スクルージが精霊の方をふりむくと、その顔にはいままで見てきたようないろいろな顔の一部が奇妙にからみあっているように見えて、しばらく見つめあった。

「ほっといてください! 帰してください。これ以上わしにかまわんでください!」

それがもめているといえればだが、こうしてもめていると、精霊それ自体はなんら目に見えるような抵抗をせず、相手になんの影響も受けていないというのに、スクルージには精霊の光がいっそう明るくかがやくようにみえた。それが自分に与える影響と漠然とむすびつけ、明かりを消す覆いをつかむととつぜん精霊のあたまにそれをかぶせた。
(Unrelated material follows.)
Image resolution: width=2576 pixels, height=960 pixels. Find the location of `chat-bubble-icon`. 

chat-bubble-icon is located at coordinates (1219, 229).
精霊はその下にかくれ、覆いで体全体が隠れた。ただスクルージは全力でおさえつけたが、明かりを消すことはできなかった。明かりはその下から切れ目ない光の洪水として地面にもれていた。

挿絵:スクルージと精霊

スクルージは自分がつかれはてて、どうしようもなく眠気を感じた。それで自分が寝室にいることがわかった。覆いに最後の一押しをして、手が緩んだ。そしてベッドに倒れ込むやいなや、深い眠りについた。